Top of Passage shown

He indicts the practitioners for their failure to fulfil the hopes of the ideologues, and in many cases for not even aspiring to do so. That makes him “Old Labour” at its most geriatric.

His recurring complaint that Labour has never faced up to the damage done by the existence of a fee-paying sector now seems quaintly out of date. The party’s last public criticism of public schools was made by me in 1972. As Lawton reports, Harold Wilson told me my speech on the subject was the reason I was not translated from shadow into substance.

The issue is now politically dead. But Tawney’s judgment that the “existence of a group of schools reserved for the children of the relatively prosperous” cannot be justified by “the venerable device of describing privileges as liberties” remains relevant and indisputable.

Tawney, as Lawton makes clear, represents only one strand in the thinking that motivated the Labour Representation Committee and the Labour party which it became. The other was, in its way, essentially utilitarian.

Increased equality would produce increased efficiency.

Both views were moderated and, to a certain extent, challenged by the Liberal enthusiasm for meritocracy - the throwback to Gladstone’s first administration and the removal of the barriers that prevented talented members of the lower orders from making progress in society. It was a belief in meritocracy - 40 years before the word was invented - that prompted Sidney Webb to argue in favour of the 1902 Education Act.

According to Robert Morat, its author, “Extending opportunity to the working class meant (offering them) a right to share a liberal education in its highest form.” But neither he, nor Arthur Balfour, the Conservative leader who took the bill through the Commons, ever thought such opportunities could be on offer to the class as a whole.

The 1902 act, as well as extending the universal elementary education that 1870 had promised but not realised, was an episode in the long-running dispute about whether progress was best made by a divided or unified school population. Shamefully and typically, Labour’s reaction was influenced more by the vested interests of the London School Board and the Nonconformist church than by the merits of the argument.

Lawton reports with weary repetition Labour’s constant habit of “disappointing” progressive educationists (Herbert Fisher in 1917 and GM Trevelyan in 1939) by relegating the policy to a position of minor importance (Ramsay MacDonald in 1924 and Clement Attlee in 1945) and treating the subject superficially. Astonishingly, Tony Crosland is convicted of that final offence largely on the evidence of his major book The Future of Socialism (which called for streaming in comprehensive schools) and the testimony of AH Halsey, who accused him of being a “playboy”. Streaming is one of the subjects about which sensible people are often silly. It is right in some disciplines but wrong in others. And Halsey, great man though I know him to be, is more likely to be wrong about Tony Crosland than any other topic. Two more different, though equally admirable, radicals are impossible to imagine.

After 100 pages of complaint against Labour ministers who at least claimed to be social democrats, it is hardly surprising that Lawton’s judgment on Tony Blair (who boasts of his contempt for ancient ideologies) is unequivocally damning. “The Third Way in education will not do as a set of policies, not least because it conflicts with essential Labour voters. It is not acceptable pragmatically because it does not work.” That is an indictment of those parts of education policy which, over the past seven years, have sacrificed principles for votes. The habit is exemplified by David Blunkett’s promise of “no selection by examination or interview”, which sounded like a new policy. Once Blunkett claimed that he meant “no more selection” he was announcing the acceptance of the Tory status quo.

All that being said - and proper praise being given to the wonderfully clear analysis of what has happened in education during the past 120 years - the book retains a crucial fault. It is written in the spirit that infects so many education ultras. To them, education is all that matters, and failure to accept that is unforgivable. This all-or-nothing approach to the subject is one of the reasons why, within the Labour Party, educationists’ opinions have never merited the attention and respect they deserve.

Bottom of Passage shown

## Work to complete
1. Answer from the review:
(a) In what year was the Labour Party's last public criticism of public schools made?
(b) Which act did Sidney Webb argue in favor of?
(c) Which book by Tony Crosland is cited, and what did it call for?
2. Write out the review's text from "He indicts the" up to and including "its most geriatric.".
The data after this point is not needed for any task.

Top of Information supplied

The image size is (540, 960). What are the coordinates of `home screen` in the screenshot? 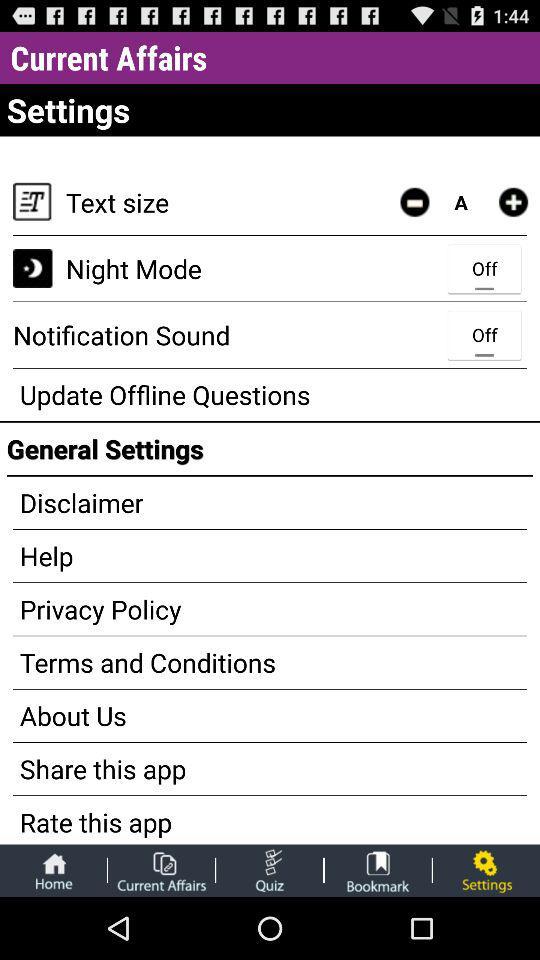 It's located at (53, 869).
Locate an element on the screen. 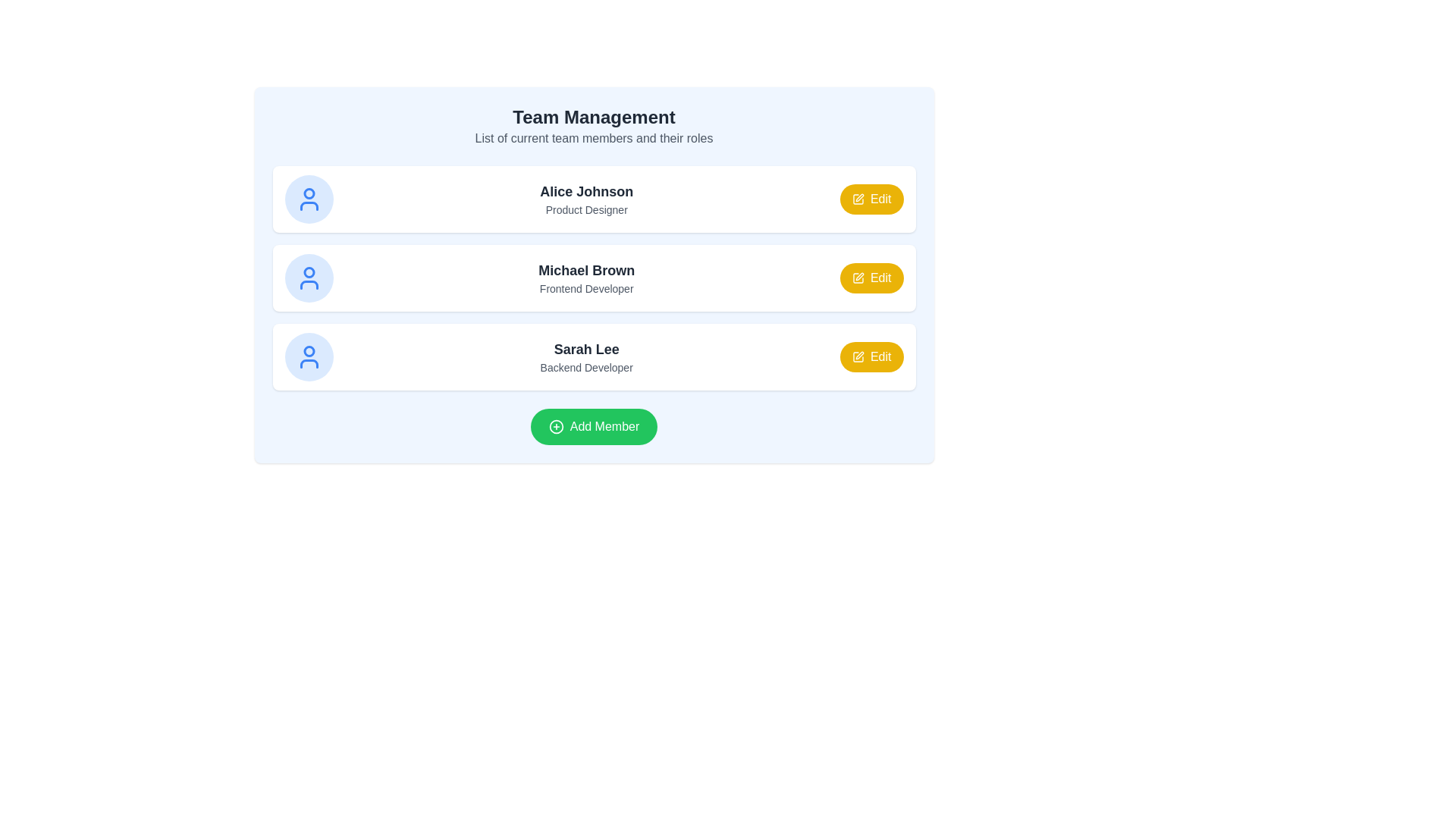  the SVG icon styled as a pen or edit tool within the yellow 'Edit' button for the team member 'Alice Johnson, Product Designer' is located at coordinates (858, 198).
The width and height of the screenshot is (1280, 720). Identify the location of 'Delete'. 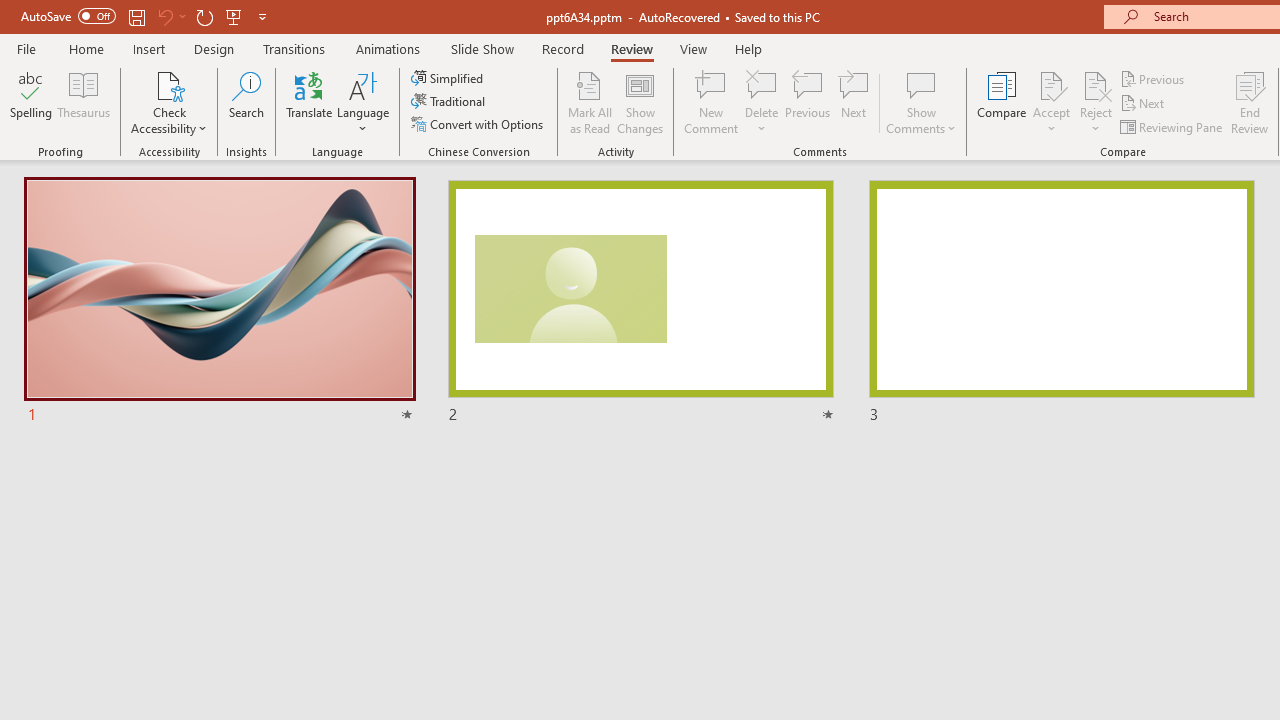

Bottom of Information supplied

## Answers provided
1.
(a) 1972
(b) The 1902 Education Act
(c) The Future of Socialism, which called for streaming in comprehensive schools

2.
He indicts the practitioners for their failure to fulfil the hopes of the ideologues, and in many cases for not even aspiring to do so. That makes him “Old Labour” at its most geriatric.